Fetching collection listings

The default entry page into TEI Publisher allows you to browse through the collection hierarchy. This is handled by the pb-browse-docs webcomponent. To provide the same functionality on a static site, we need to pre-load the corresponding data as well. This happens automatically if you specify collections: true in the plugin configuration.

On your browsing page, make sure to include the extra attribute static="" on any pb-browse-docs element. Just as for pb-view, this will cause pb-browse-docs to load the document listings from local files.

In addition to fetching the content displayed by pb-browse-docs, this will also add another global data object, tpdocuments. tpdocuments contains metadata for each document, grouped by the name of the HTML template assigned by TEI Publisher for this document. So, for example, we'll find metadata for Kant's Kritik under tpdocuments.dta as this document is handled by the dta template in publisher:

{
"dta": {
"path": "test/kant_rvernunft_1781.TEI-P5.xml",
"odd": "dta.odd",
"view": "page"
}
}

Again we can later use this information in our HTML templates, e.g. to generate one page for each document using the same dta template.

Outlook

We successfully tested the 11ty plugin in various context. The TEI guidelines app demonstrates how you can create a static snapshot of a complete publisher-generated app. It worked so well that we will likely drop the dynamic app and continue further development on the static version only.
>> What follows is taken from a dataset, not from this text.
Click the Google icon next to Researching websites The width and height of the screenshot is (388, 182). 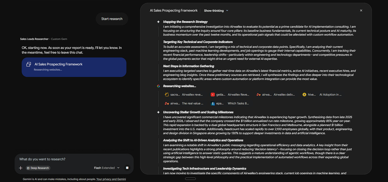click(158, 86)
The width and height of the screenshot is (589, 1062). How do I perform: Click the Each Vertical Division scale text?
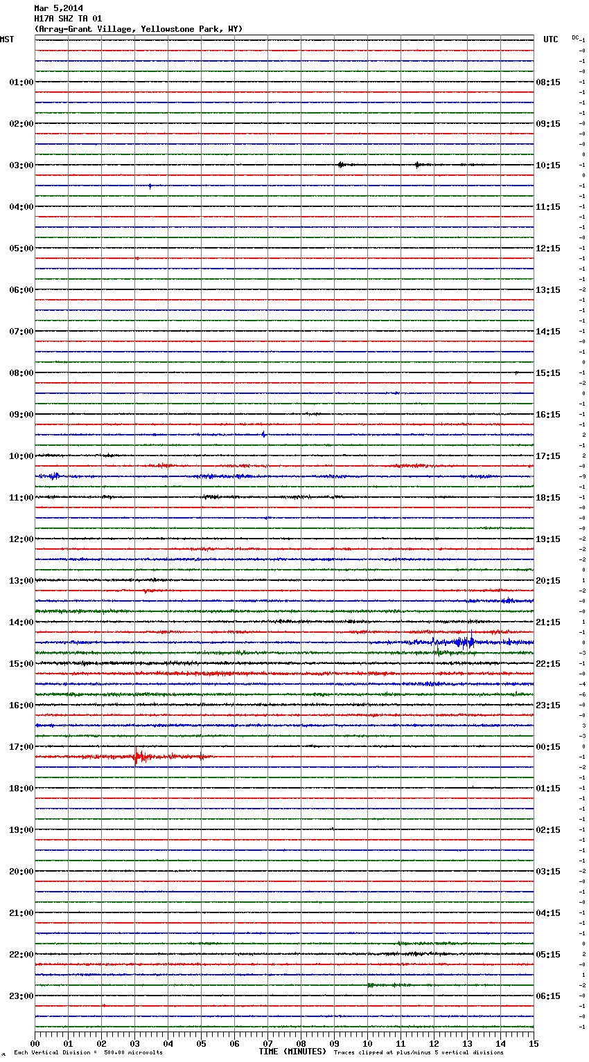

Mid-term, the goal is to generate the entire TEI guidelines documentation on the command line without requiring a full TEI Publisher installation.

To some extent this is already possible as demonstrated by the automatic build, which is triggered whenever one pushes to the repository: it will start TEI Publisher as a docker image, launch 11ty to generate the static content and publish it.

It would be even better if we could skip the docker step. As discussed during the last TEI conference, we're already working to refactor the core library powering all transformations in TEI Publisher, i.e. tei-publisher-lib, to run with other XQuery engines, which would include e.g. saxon on the command line, thus dropping the need for an eXist-db/TEI Publisher installation.